More ETF providers are diving headfirst into the world of active fixed-income funds, with Vanguard launching a bond index ETF (VCHY) last week that provides index‑based exposure to high‑yield corporate bonds. The fund is unique in that it offers a lower-cost way for investors to access high-yield fixed-income products, which typically have higher expense ratios. (The average fund fee in this category is 0.44%, while VCHY’s fee is .05%.) The move is the latest by a major fund manager to bring active fixed-income to the retail space, and it’s emblematic of the industry-wide growth into new areas like collateralized loan obligations, said Greg Stumm, CEO of American Beacon Partners.

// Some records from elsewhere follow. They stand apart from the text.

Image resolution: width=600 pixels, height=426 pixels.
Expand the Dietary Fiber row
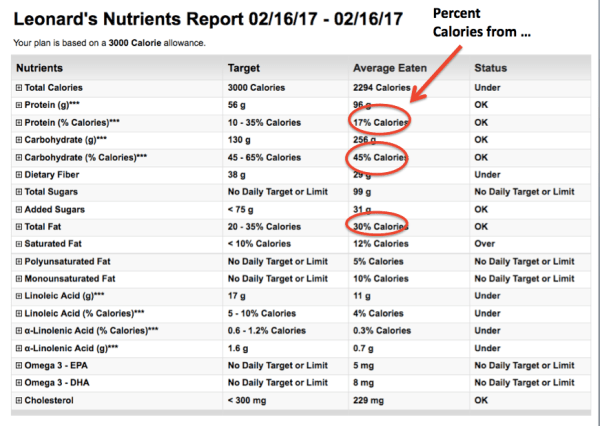[x=19, y=174]
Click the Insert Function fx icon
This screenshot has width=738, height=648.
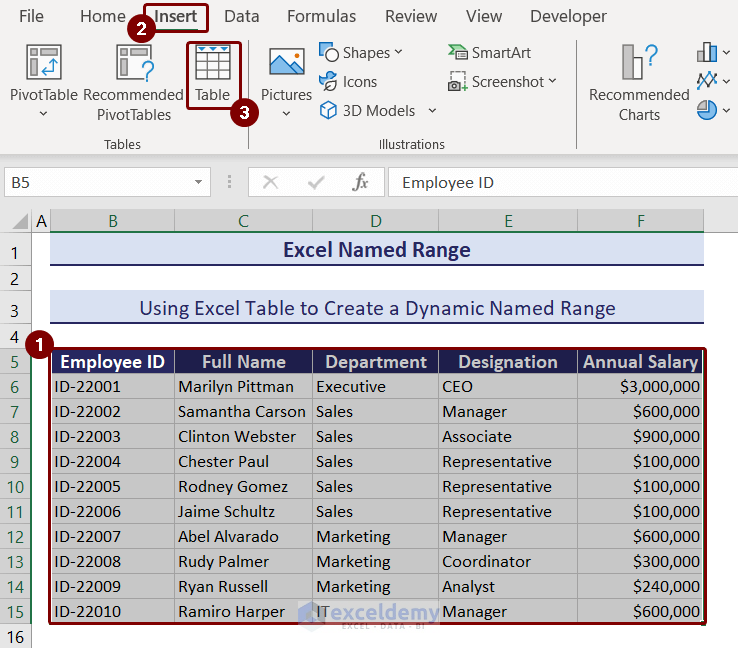coord(360,182)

“You don’t really see a lot of CLO mutual funds,” Stumm said. “But with the growth of the CLO market and the way the ETFs trade, they’re able to take active strategies into the CLO space, which is kind of a whole new area for the wealth market.”

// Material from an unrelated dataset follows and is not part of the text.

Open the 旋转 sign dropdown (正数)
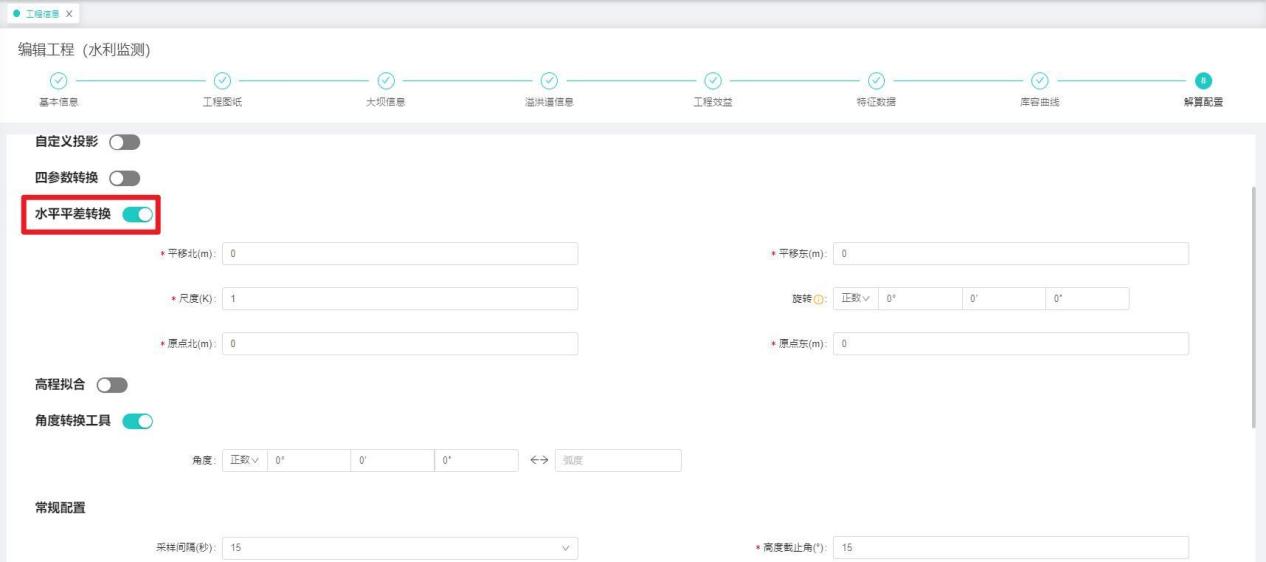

Where No Manager Has Gone Before
Fixed-income ETFs have been around since the early 2000s, but now managers are more willing to launch funds that wouldn’t have been advisable (or possible) five years ago, Stumm said. Vanguard’s new fund tracks a market‑value‑weighted index that provides exposure to corporate bonds with the goal of limiting issuer concentration, which can happen when a fund’s portfolio is weighted unevenly toward a small number of underlying companies. “Our goal has been to take the expertise we’ve built over decades in active fixed-income mutual funds and extend that … into the ETF wrapper,” said Brad Collins, a fixed income specialist at Vanguard. “And while corporate bonds are one component, it’s not just about a single sector.”
Vanguard isn’t alone. JPMorgan launched a fund last month that invests in fixed-income and floating-rate debt securities. And last year, Simplify Asset Management launched four government money market ETFs, which before then was a strategy only available as a mutual fund, said Jason England, a portfolio manager and fixed income strategist at Simplify Asset Management.
Wrap It Up: The widening accessibility of once-restricted asset classes is another trend helping increase the popularity of active fixed income funds, said England. There are also more wrapper options, as well as growing use of derivatives. “The wrapper options have changed,” England said. “Getting institutional grade-caliber strategies inside the ETF wrapper, the retail adviser can access it, where before only high-net-worth and institutional investors could access some of these strategies.”